> [TO DO]:
Across the entries below, how many lines include the word "agent"? Reply with only the number.

▼

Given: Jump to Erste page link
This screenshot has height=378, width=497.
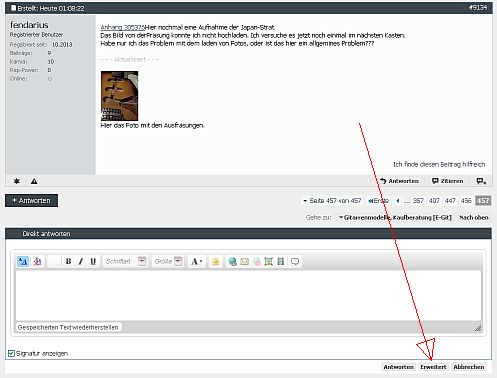Looking at the screenshot, I should point(378,201).
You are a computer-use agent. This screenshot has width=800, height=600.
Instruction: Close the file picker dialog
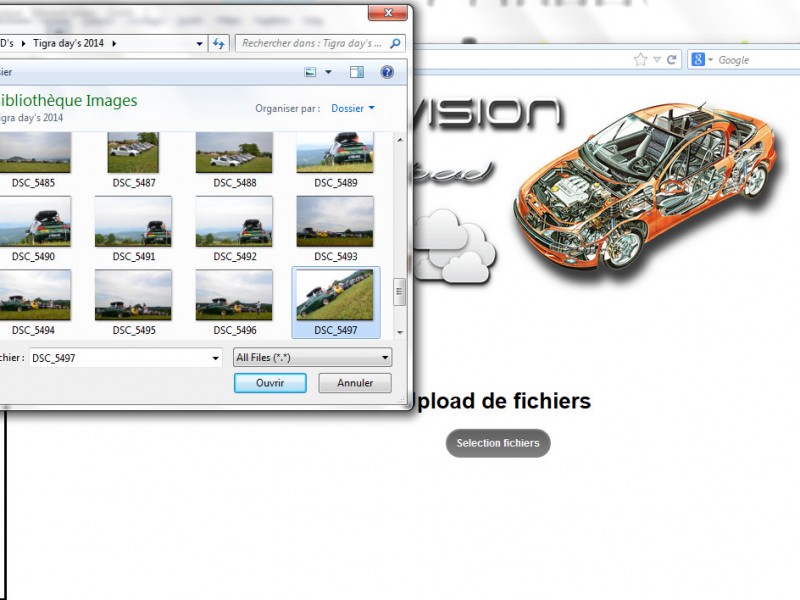coord(386,12)
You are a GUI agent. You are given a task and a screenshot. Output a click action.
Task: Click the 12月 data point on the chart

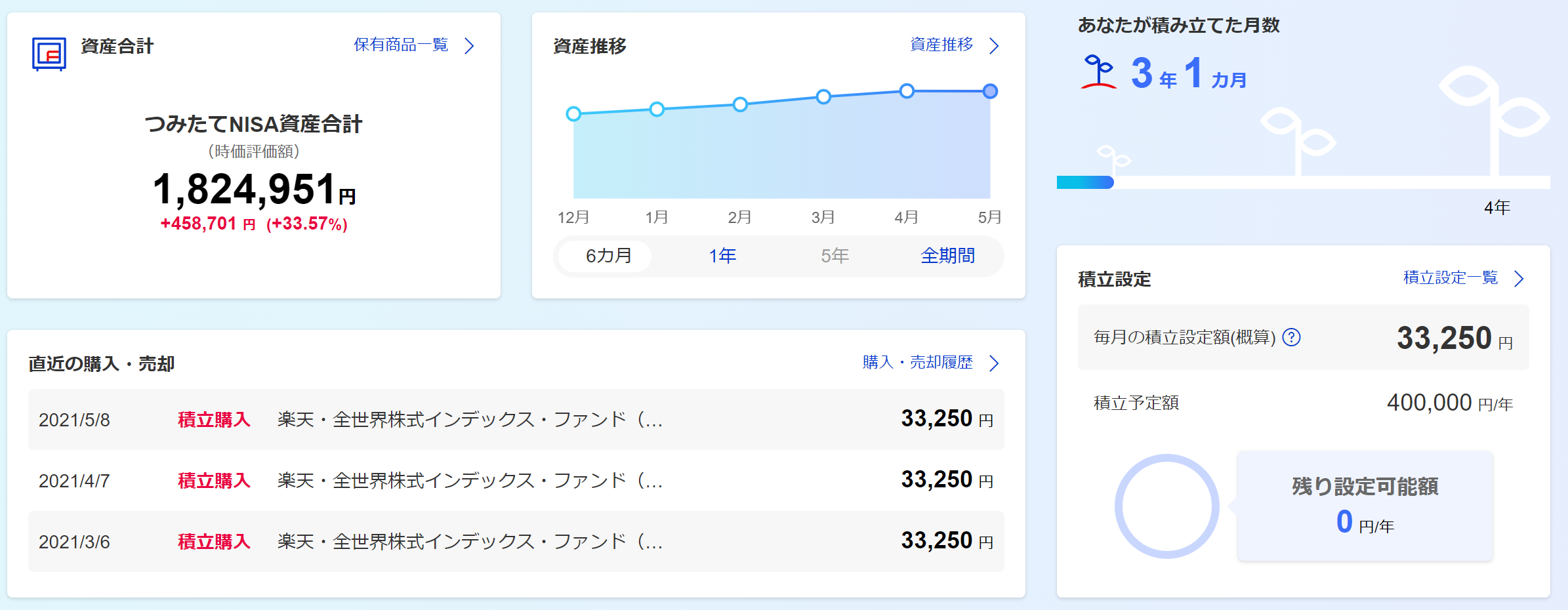(x=573, y=113)
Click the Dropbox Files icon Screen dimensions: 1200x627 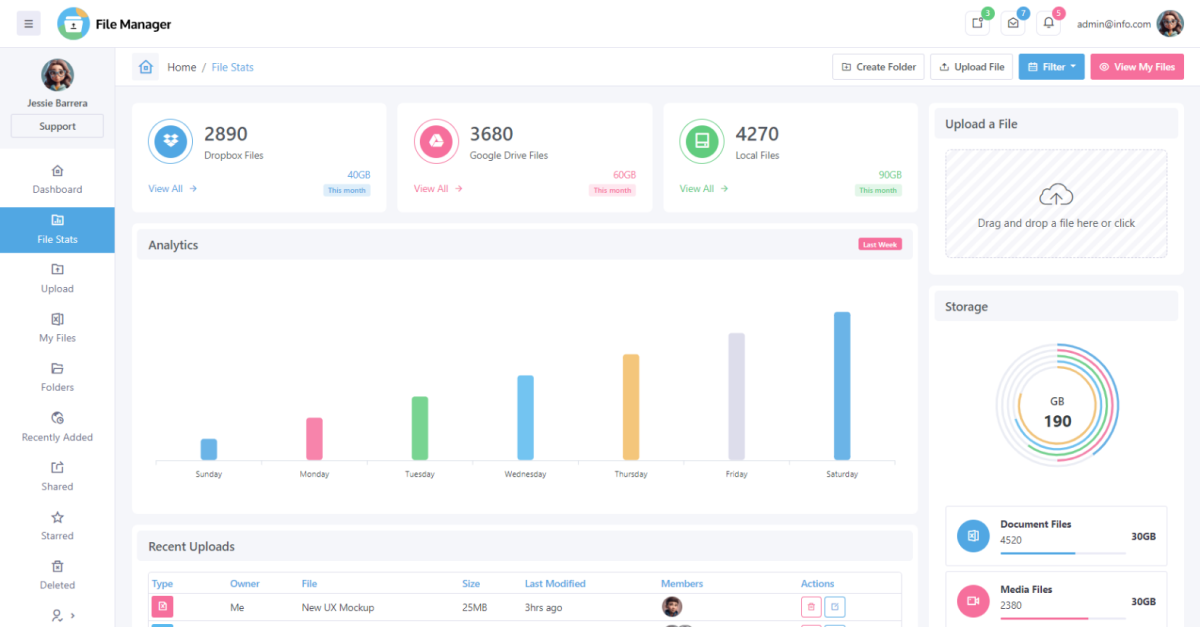click(x=171, y=142)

▲

> [EXERCISE OUTPUT]:
2